Mass spectrometry (MS) is a fundamentally important tool for proteomics, providing protein sequences, quantification, as well as detailed information on post-translational modifications (PTMs). However, mass alone is not sufficient to solve the challenging problem of isomerism, the situation in which biologically distinct analytes have different structures but the same mass. An example of this can be found in leucine and isoleucine, which share a mass but are distinct amino acids.
Isomerism is a particular issue in the field of glycosylation analysis. Glycans ubiquitously cover our cells and proteins, often being the first barrier of inter-cellular communication and pathogen-host interactions, as well as being the most-accessible biomarker reservoir in a spatial sense. Glycosylation has long been studied by mass spectrometry, e.g., the glycans themselves after enzymatic release (glycomics), or the glycopeptides that result from proteolytic digestion (glycoproteomics). However, while glycans have a multitude of isomeric properties, including fucose position, sialic acid linkage and antennary branching structures, these are not readily determinable by MS. For released glycans, this can be partially overcome by orthogonal means, e.g., ion mobility, liquid chromatography (LC) using porous graphitic carbon, or chemical derivatization, but for glycopeptide analysis these techniques are not directly compatible. At the same time, only at the glycopeptide level can glycans reliably be positioned at given glycoproteins and glycosylation sites.

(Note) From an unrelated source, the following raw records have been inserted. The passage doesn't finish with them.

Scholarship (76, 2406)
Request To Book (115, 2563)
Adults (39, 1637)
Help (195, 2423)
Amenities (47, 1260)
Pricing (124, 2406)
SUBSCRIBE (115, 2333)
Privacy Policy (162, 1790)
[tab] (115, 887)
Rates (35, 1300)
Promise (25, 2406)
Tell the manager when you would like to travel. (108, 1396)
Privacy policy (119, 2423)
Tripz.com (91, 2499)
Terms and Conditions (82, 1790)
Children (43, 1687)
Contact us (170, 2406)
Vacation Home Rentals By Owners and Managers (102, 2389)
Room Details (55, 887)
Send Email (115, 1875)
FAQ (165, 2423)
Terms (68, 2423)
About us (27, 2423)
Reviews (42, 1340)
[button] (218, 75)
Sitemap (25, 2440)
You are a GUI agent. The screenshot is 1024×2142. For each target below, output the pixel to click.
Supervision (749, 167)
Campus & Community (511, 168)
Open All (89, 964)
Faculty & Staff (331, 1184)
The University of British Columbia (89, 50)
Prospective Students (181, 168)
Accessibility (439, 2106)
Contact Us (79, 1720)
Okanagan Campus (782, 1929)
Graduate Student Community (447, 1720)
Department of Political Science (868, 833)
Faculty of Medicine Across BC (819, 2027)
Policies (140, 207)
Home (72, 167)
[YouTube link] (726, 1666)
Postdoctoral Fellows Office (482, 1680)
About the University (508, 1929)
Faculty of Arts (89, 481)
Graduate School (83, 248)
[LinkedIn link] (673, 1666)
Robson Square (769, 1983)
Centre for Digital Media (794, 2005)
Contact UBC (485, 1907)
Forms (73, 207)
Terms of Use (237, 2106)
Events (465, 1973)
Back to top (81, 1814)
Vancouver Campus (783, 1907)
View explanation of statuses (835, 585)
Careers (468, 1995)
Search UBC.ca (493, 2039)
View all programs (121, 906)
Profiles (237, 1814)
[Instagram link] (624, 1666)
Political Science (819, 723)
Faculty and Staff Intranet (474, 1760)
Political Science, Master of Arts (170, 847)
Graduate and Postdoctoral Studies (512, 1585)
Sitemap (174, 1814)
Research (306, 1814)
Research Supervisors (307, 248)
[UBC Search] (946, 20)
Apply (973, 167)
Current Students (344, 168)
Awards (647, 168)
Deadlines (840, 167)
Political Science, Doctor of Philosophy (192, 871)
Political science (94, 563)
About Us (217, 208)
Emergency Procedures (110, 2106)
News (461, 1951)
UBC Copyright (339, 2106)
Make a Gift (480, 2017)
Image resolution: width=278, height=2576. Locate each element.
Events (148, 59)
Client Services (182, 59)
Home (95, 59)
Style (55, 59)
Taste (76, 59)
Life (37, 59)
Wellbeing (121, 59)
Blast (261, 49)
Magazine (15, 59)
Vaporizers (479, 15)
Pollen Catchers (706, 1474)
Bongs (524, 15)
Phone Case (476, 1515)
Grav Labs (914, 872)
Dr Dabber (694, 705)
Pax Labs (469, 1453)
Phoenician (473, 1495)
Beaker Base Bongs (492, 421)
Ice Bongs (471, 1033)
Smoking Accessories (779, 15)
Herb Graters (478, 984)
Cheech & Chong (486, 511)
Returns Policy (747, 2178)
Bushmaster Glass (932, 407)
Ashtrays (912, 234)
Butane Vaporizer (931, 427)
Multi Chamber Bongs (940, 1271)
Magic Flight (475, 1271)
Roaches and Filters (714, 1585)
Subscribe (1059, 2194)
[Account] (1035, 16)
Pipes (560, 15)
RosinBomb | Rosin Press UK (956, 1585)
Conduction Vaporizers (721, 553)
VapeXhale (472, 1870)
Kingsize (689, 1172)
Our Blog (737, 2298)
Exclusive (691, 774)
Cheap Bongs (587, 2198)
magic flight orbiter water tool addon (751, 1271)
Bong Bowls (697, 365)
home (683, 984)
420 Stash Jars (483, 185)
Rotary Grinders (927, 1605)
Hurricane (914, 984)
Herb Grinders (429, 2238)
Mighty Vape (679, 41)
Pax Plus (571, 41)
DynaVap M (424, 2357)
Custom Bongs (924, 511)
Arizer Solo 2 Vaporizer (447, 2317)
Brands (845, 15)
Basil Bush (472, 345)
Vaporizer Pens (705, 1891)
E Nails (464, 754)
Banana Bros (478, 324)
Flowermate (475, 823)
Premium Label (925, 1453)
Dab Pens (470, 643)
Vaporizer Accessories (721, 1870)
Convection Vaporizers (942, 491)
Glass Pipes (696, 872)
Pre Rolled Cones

As such, to enable structural glycoproteomics, we have developed a combination of MS/MS-based structural glycopeptide characterization and high-resolution nano-HILIC-LC (Figure 1). As we demonstrate on a growing number structurally-defined glycopeptide standards, oxonium ion ratios follow a distinct path through collision-energy-space depending on the structural characteristics (Maliepaard, et al., 2023, Anal. Chem.). While this itself can already be used to quantify isomer ratios from a mixture, it also allows the structural characterization of glycopeptide isomers that show chromatographic separation, for which we have optimized HILIC-LC. By applying the resulting LC-MS/MS methodology on complex samples such as human plasma and recombinant IgGs, we reveal, for instance, a distinct branch asymmetry present amongst the IgG subclasses: galactosylation of IgG1 dominantly occurs at the 6-branch, opposite to IgG2 for which it is the 3-branch instead. Structural glycoproteomics is expected to yield similarly remarkable observations for other proteins and their interactions, to lead to improved drug design, as well as to significantly deepen the pool of glycosylation-based biomarkers.